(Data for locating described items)

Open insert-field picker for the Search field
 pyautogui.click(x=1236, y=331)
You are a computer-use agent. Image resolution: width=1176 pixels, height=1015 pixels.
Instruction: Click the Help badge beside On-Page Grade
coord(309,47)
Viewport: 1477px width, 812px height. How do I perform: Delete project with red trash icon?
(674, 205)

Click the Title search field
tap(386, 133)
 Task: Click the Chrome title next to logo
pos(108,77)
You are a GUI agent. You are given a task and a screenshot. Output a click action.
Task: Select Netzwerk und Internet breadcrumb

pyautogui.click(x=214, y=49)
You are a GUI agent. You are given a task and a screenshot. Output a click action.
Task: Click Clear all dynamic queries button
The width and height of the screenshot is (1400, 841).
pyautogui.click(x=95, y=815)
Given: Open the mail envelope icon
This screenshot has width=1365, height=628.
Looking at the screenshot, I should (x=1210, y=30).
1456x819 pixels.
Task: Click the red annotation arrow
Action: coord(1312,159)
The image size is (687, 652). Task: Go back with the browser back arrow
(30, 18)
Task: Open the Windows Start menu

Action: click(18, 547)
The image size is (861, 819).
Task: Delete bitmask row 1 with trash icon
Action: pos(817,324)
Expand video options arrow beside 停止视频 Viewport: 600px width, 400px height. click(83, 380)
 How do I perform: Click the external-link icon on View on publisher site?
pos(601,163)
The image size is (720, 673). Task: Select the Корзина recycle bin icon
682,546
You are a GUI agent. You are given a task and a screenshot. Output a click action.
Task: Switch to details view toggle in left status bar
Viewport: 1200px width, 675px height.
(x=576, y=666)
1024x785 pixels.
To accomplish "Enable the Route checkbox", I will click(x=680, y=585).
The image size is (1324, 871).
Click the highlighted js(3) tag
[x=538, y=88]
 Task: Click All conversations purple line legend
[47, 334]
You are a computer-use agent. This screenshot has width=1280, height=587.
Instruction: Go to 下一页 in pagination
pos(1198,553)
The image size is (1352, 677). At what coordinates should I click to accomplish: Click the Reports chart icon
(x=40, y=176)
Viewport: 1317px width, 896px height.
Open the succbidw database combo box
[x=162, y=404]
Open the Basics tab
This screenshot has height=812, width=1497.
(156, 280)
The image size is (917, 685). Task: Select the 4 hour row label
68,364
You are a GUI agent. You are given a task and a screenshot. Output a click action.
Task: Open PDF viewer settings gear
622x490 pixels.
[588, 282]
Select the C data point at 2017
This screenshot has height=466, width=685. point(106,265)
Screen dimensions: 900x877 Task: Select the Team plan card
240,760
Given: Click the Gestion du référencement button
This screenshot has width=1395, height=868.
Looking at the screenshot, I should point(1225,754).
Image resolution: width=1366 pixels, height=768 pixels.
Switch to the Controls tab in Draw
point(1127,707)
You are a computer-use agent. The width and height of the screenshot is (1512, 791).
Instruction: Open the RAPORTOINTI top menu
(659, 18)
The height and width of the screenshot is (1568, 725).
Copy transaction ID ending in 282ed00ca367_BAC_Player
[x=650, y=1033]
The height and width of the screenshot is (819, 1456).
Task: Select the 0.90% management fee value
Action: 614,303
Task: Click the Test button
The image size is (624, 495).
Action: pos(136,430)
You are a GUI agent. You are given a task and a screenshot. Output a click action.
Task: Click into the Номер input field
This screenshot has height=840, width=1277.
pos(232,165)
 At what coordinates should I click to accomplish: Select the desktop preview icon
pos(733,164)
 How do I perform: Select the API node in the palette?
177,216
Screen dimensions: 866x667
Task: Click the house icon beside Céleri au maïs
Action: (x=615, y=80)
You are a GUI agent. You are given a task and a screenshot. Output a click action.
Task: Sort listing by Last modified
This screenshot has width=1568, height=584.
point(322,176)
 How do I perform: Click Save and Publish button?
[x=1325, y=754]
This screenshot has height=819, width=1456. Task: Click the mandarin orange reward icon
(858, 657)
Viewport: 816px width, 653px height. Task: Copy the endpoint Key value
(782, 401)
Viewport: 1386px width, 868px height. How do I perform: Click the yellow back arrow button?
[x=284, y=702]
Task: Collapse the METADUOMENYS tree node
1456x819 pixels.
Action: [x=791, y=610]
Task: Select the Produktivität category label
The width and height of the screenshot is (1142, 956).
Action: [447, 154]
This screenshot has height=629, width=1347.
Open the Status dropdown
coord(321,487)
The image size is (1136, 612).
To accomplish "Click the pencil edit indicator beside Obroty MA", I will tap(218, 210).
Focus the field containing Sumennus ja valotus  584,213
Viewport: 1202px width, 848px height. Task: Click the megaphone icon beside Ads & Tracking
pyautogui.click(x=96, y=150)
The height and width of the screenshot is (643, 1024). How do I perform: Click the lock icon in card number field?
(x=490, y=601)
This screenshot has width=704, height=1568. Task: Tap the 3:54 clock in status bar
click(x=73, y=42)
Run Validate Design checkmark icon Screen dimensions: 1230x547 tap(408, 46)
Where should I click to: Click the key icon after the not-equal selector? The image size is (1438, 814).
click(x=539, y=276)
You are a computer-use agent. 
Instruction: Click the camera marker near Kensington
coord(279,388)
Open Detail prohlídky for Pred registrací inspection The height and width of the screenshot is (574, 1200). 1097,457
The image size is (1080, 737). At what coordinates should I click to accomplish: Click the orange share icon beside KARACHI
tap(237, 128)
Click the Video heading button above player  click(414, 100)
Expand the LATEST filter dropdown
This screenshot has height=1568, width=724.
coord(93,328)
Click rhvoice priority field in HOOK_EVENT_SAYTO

### What you have to do
In the data above, change each "GUI agent" to "desktop agent" and leave every other line unchanged.

### Written response
Open insert-field picker for the Search field
 pyautogui.click(x=1236, y=331)
You are a computer-use agent. Image resolution: width=1176 pixels, height=1015 pixels.
Instruction: Click the Help badge beside On-Page Grade
coord(309,47)
Viewport: 1477px width, 812px height. How do I perform: Delete project with red trash icon?
(674, 205)

Click the Title search field
tap(386, 133)
 Task: Click the Chrome title next to logo
pos(108,77)
You are a desktop agent. You are given a task and a screenshot. Output a click action.
Task: Select Netzwerk und Internet breadcrumb

pyautogui.click(x=214, y=49)
You are a desktop agent. You are given a task and a screenshot. Output a click action.
Task: Click Clear all dynamic queries button
The width and height of the screenshot is (1400, 841).
pyautogui.click(x=95, y=815)
Given: Open the mail envelope icon
This screenshot has width=1365, height=628.
Looking at the screenshot, I should (x=1210, y=30).
1456x819 pixels.
Task: Click the red annotation arrow
Action: coord(1312,159)
The image size is (687, 652). Task: Go back with the browser back arrow
(30, 18)
Task: Open the Windows Start menu

Action: click(18, 547)
The image size is (861, 819).
Task: Delete bitmask row 1 with trash icon
Action: pos(817,324)
Expand video options arrow beside 停止视频 Viewport: 600px width, 400px height. click(83, 380)
 How do I perform: Click the external-link icon on View on publisher site?
pos(601,163)
The image size is (720, 673). Task: Select the Корзина recycle bin icon
682,546
You are a desktop agent. You are given a task and a screenshot. Output a click action.
Task: Switch to details view toggle in left status bar
Viewport: 1200px width, 675px height.
(x=576, y=666)
1024x785 pixels.
To accomplish "Enable the Route checkbox", I will click(x=680, y=585).
The image size is (1324, 871).
Click the highlighted js(3) tag
[x=538, y=88]
 Task: Click All conversations purple line legend
[47, 334]
You are a computer-use agent. This screenshot has width=1280, height=587.
Instruction: Go to 下一页 in pagination
pos(1198,553)
The image size is (1352, 677). At what coordinates should I click to accomplish: Click the Reports chart icon
(x=40, y=176)
Viewport: 1317px width, 896px height.
Open the succbidw database combo box
[x=162, y=404]
Open the Basics tab
This screenshot has height=812, width=1497.
(156, 280)
The image size is (917, 685). Task: Select the 4 hour row label
68,364
You are a desktop agent. You are given a task and a screenshot. Output a click action.
Task: Open PDF viewer settings gear
622x490 pixels.
[588, 282]
Select the C data point at 2017
This screenshot has height=466, width=685. point(106,265)
Screen dimensions: 900x877 Task: Select the Team plan card
240,760
Given: Click the Gestion du référencement button
This screenshot has width=1395, height=868.
Looking at the screenshot, I should point(1225,754).
Image resolution: width=1366 pixels, height=768 pixels.
Switch to the Controls tab in Draw
point(1127,707)
You are a computer-use agent. The width and height of the screenshot is (1512, 791).
Instruction: Open the RAPORTOINTI top menu
(659, 18)
The height and width of the screenshot is (1568, 725).
Copy transaction ID ending in 282ed00ca367_BAC_Player
[x=650, y=1033]
The height and width of the screenshot is (819, 1456).
Task: Select the 0.90% management fee value
Action: 614,303
Task: Click the Test button
The image size is (624, 495).
Action: pos(136,430)
You are a desktop agent. You are given a task and a screenshot. Output a click action.
Task: Click into the Номер input field
This screenshot has height=840, width=1277.
pos(232,165)
 At what coordinates should I click to accomplish: Select the desktop preview icon
pos(733,164)
 How do I perform: Select the API node in the palette?
177,216
Screen dimensions: 866x667
Task: Click the house icon beside Céleri au maïs
Action: (x=615, y=80)
You are a desktop agent. You are given a task and a screenshot. Output a click action.
Task: Sort listing by Last modified
This screenshot has width=1568, height=584.
point(322,176)
 How do I perform: Click Save and Publish button?
[x=1325, y=754]
This screenshot has height=819, width=1456. Task: Click the mandarin orange reward icon
(858, 657)
Viewport: 816px width, 653px height. Task: Copy the endpoint Key value
(782, 401)
Viewport: 1386px width, 868px height. How do I perform: Click the yellow back arrow button?
[x=284, y=702]
Task: Collapse the METADUOMENYS tree node
1456x819 pixels.
Action: [x=791, y=610]
Task: Select the Produktivität category label
The width and height of the screenshot is (1142, 956).
Action: [447, 154]
This screenshot has height=629, width=1347.
Open the Status dropdown
coord(321,487)
The image size is (1136, 612).
To accomplish "Click the pencil edit indicator beside Obroty MA", I will tap(218, 210).
Focus the field containing Sumennus ja valotus  584,213
Viewport: 1202px width, 848px height. Task: Click the megaphone icon beside Ads & Tracking
pyautogui.click(x=96, y=150)
The height and width of the screenshot is (643, 1024). How do I perform: Click the lock icon in card number field?
(x=490, y=601)
This screenshot has width=704, height=1568. Task: Tap the 3:54 clock in status bar
click(x=73, y=42)
Run Validate Design checkmark icon Screen dimensions: 1230x547 tap(408, 46)
Where should I click to: Click the key icon after the not-equal selector? The image size is (1438, 814).
click(x=539, y=276)
You are a computer-use agent. 
Instruction: Click the camera marker near Kensington
coord(279,388)
Open Detail prohlídky for Pred registrací inspection The height and width of the screenshot is (574, 1200). 1097,457
The image size is (1080, 737). At what coordinates should I click to accomplish: Click the orange share icon beside KARACHI
tap(237, 128)
Click the Video heading button above player  click(414, 100)
Expand the LATEST filter dropdown
This screenshot has height=1568, width=724.
coord(93,328)
Click rhvoice priority field in HOOK_EVENT_SAYTO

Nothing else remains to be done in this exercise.